━━ EXCERPT

Heinrich Wieland

Heinrich Otto Wieland was born on July 4, 1877, in Pforzheim, a small town in southern Germany.

Wieland studied chemistry at the Ludwig-Maximilian-Universität München in Munich (LMU), Germany. He received his doctorate there in 1901 and was appointed “außerordentlicher Professor” in 1909. At this time he was already interested in oxidation processes in the living cell, one of the foundation stones of the field of biochemistry. He worked at the Technische Universität München (TMU) Munich and the LMU until 1921, with a two-year stint at the Kaiser Wilhelm Institute in Berlin-Dahlem. In 1921 he accepted a call to the University of Freiburg, but returned to the LMU in 1925 to succeed Richard Willstätter as Chair of Chemistry. He retired in 1952 and died in Munich on August 5, 1957.

Heinrich Wieland not only received numerous awards, including the Goethe Medal for Art and Science, the Otto Hahn Prize of the Society of German Chemists (GDCh), and the Order of Merit, but he was also elected as a member of various scientific societies. In 1927 he was awarded the Nobel Prize in Chemistry for his pioneering investigations of bile acids and related substances.

Heinrich Wieland was a cousin of Albert Boehringer, the founder of the company Boehringer Ingelheim. As early as 1903 Wieland worked with the company and in 1917 his consultancy led to the company’s first scientific department dedicated to innovative research. His scientific findings made it possible, for example, to produce drugs against cardiovascular and respiratory diseases.

━━━━

TO DO
A – Repeat word for word everything in the Heinrich Wieland text from "Heinrich Otto Wieland" down to "August 5, 1957.".
B – According to the Heinrich Wieland text, for what work did Wieland receive the Nobel Prize in Chemistry?
C – Decide whether each statement agrees with the Heinrich Wieland text. Answer yes or no, and quote the words that settle it: (i) Wieland earned his doctorate at the LMU in 1901. (ii) Wieland succeeded Richard Willstätter as Chair of Chemistry at the University of Freiburg. (iii) Wieland founded the company Boehringer Ingelheim.
Rely solely on the Heinrich Wieland text.

━━ INFORMATION PROVIDED

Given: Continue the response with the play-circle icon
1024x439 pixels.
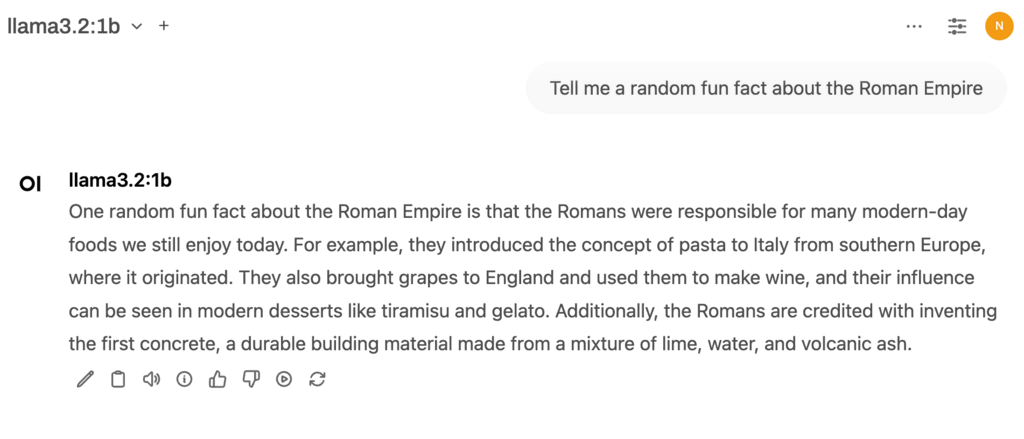Looking at the screenshot, I should pyautogui.click(x=284, y=379).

━━━━

RESPONSES PER TASK
A –
Heinrich Otto Wieland was born on July 4, 1877, in Pforzheim, a small town in southern Germany.

Wieland studied chemistry at the Ludwig-Maximilian-Universität München in Munich (LMU), Germany. He received his doctorate there in 1901 and was appointed “außerordentlicher Professor” in 1909. At this time he was already interested in oxidation processes in the living cell, one of the foundation stones of the field of biochemistry. He worked at the Technische Universität München (TMU) Munich and the LMU until 1921, with a two-year stint at the Kaiser Wilhelm Institute in Berlin-Dahlem. In 1921 he accepted a call to the University of Freiburg, but returned to the LMU in 1925 to succeed Richard Willstätter as Chair of Chemistry. He retired in 1952 and died in Munich on August 5, 1957.

B – He received it for his pioneering investigations of bile acids and related substances.

C –
(i) Yes: "He received his doctorate there in 1901"
(ii) No: "returned to the LMU in 1925 to succeed Richard Willstätter as Chair of Chemistry"
(iii) No: "a cousin of Albert Boehringer, the founder of the company Boehringer Ingelheim"